• _Exercise description_
Take the line containing "Where should I" and all lines after it, through the end of the material, and repeat them exactly, pictures left out.

⟨

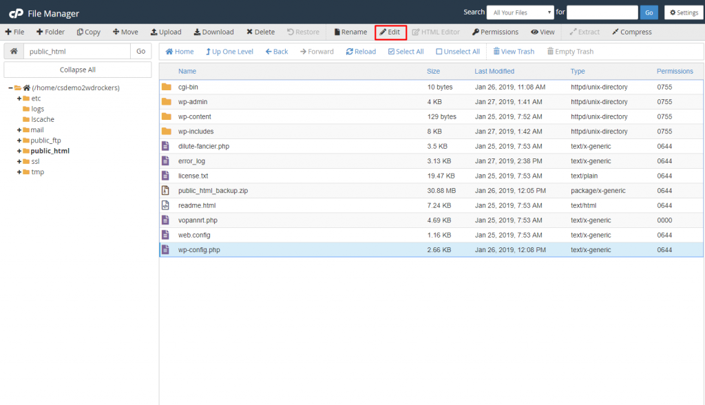Click the Delete toolbar button
This screenshot has height=405, width=705.
(260, 32)
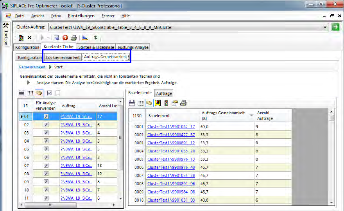Click the black X delete icon in toolbar
This screenshot has width=344, height=211.
pos(29,38)

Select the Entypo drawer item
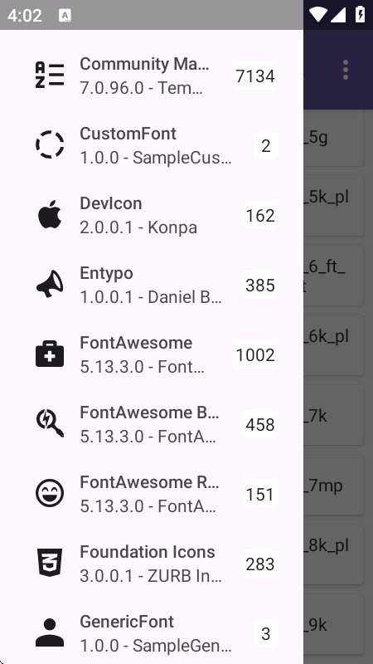point(152,285)
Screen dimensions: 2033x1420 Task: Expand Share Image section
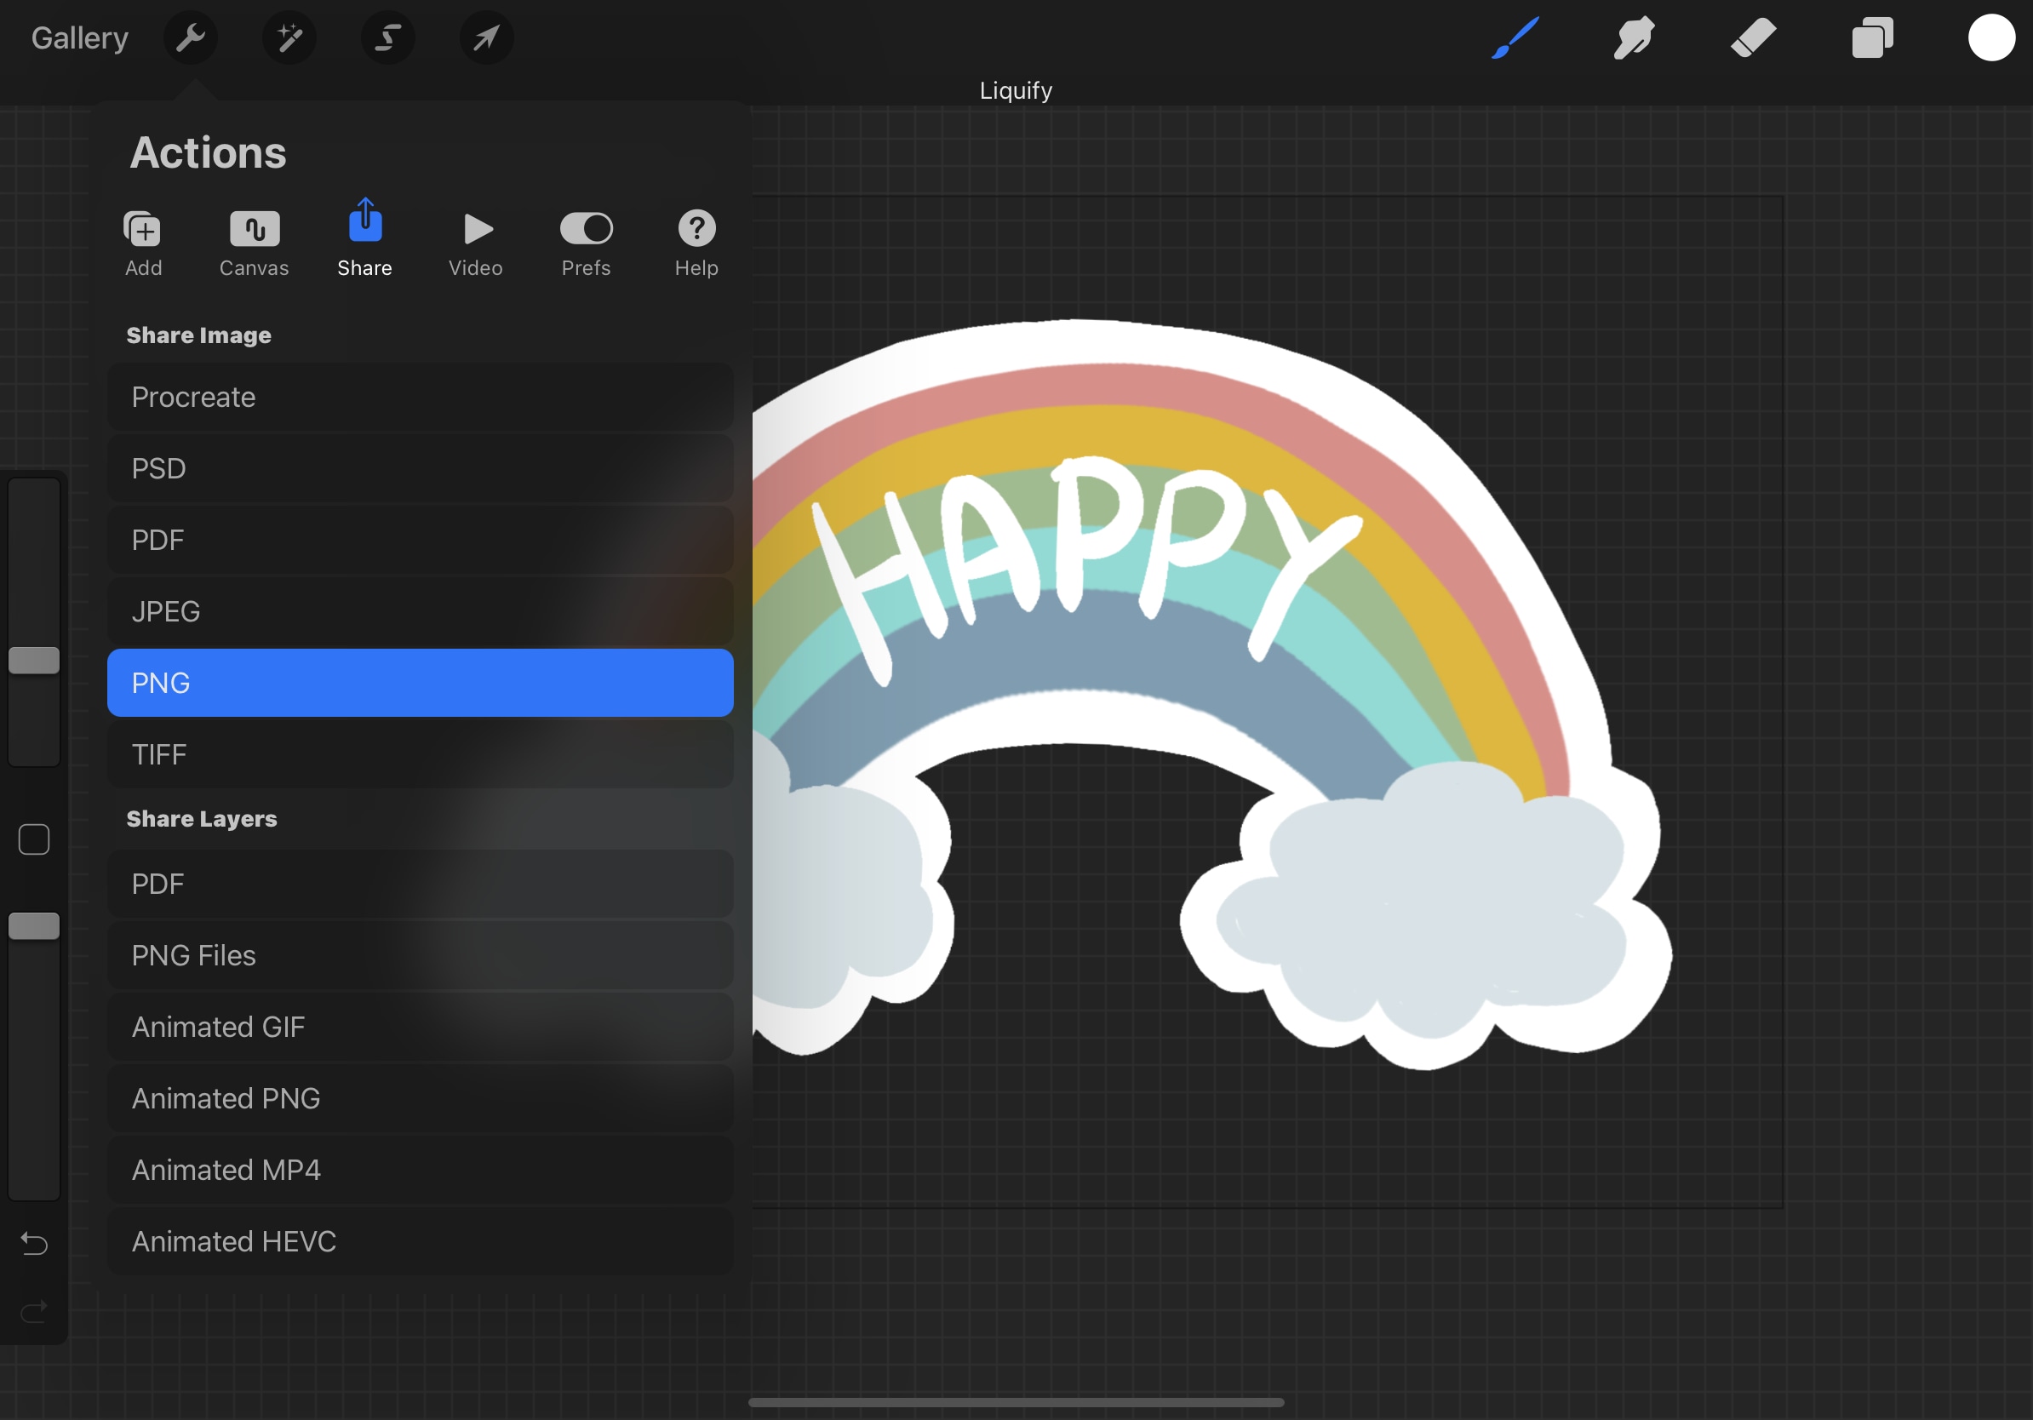(x=196, y=334)
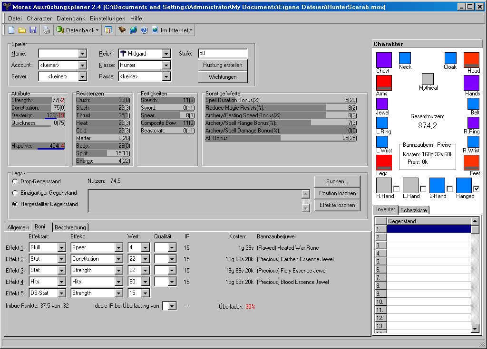Enable the 2-Hand weapon checkbox
Image resolution: width=487 pixels, height=349 pixels.
(x=449, y=189)
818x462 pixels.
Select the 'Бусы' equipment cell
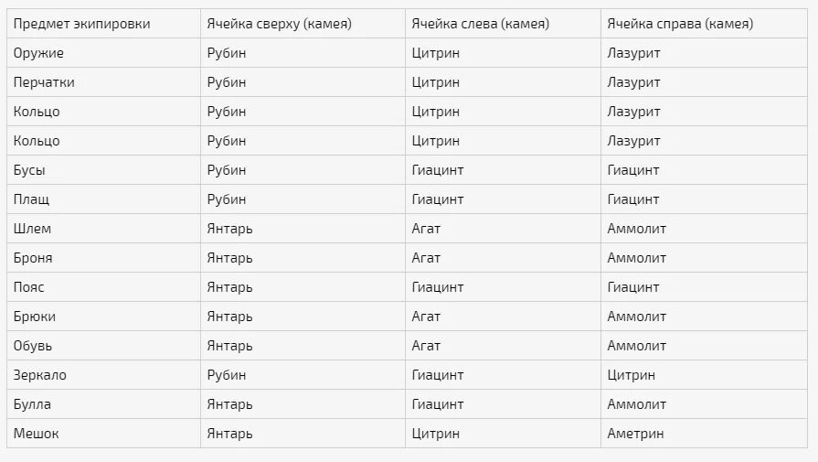click(103, 169)
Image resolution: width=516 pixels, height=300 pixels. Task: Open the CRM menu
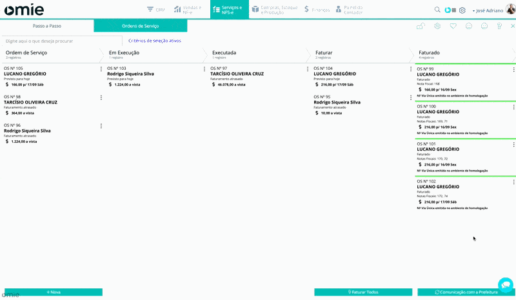point(155,10)
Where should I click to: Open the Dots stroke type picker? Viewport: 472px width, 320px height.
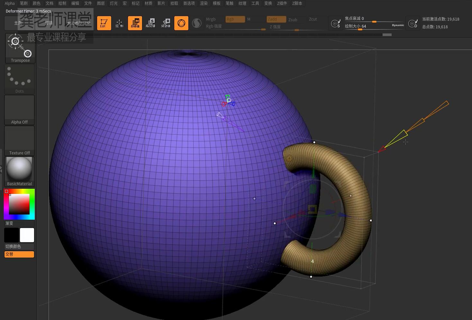point(19,79)
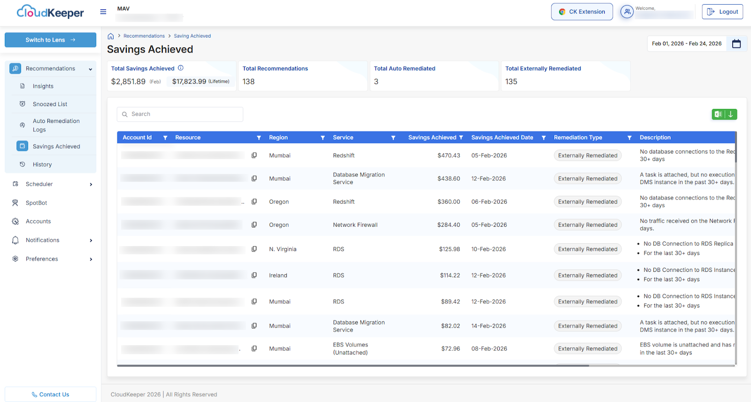The image size is (751, 402).
Task: Click the home breadcrumb icon
Action: click(x=111, y=36)
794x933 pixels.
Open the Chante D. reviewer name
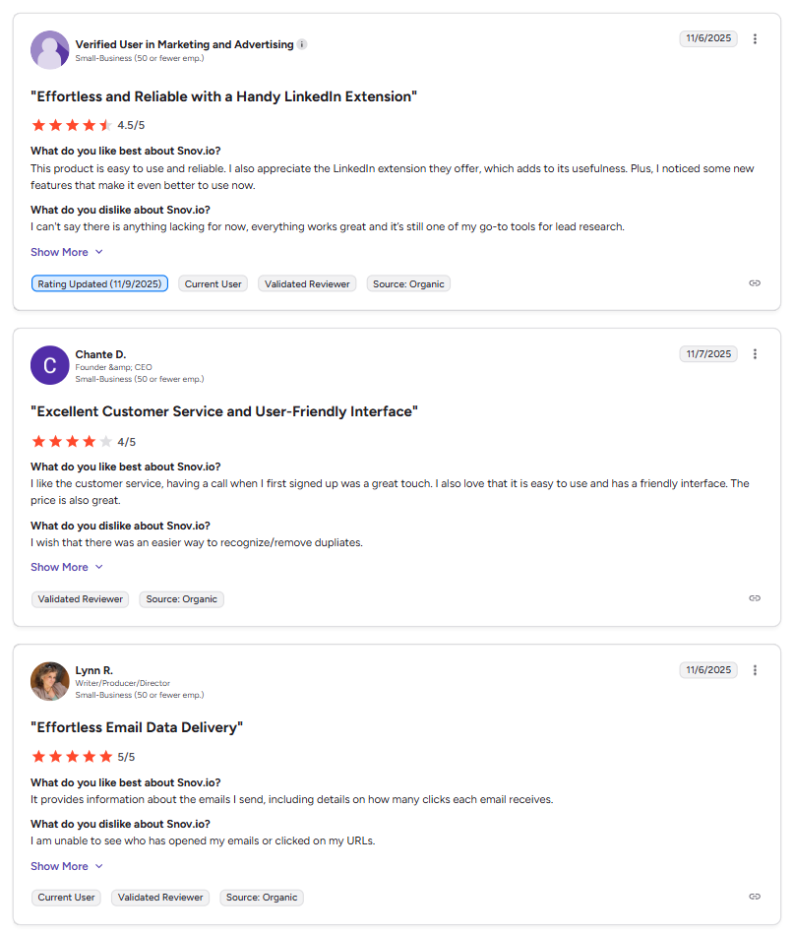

⟩

• _Output for this exercise_
Where should I click to: Open the Dots stroke type picker? Viewport: 472px width, 320px height.
point(19,79)
The image size is (751, 402).
Task: Click the home breadcrumb icon
Action: click(x=111, y=36)
794x933 pixels.
Open the Chante D. reviewer name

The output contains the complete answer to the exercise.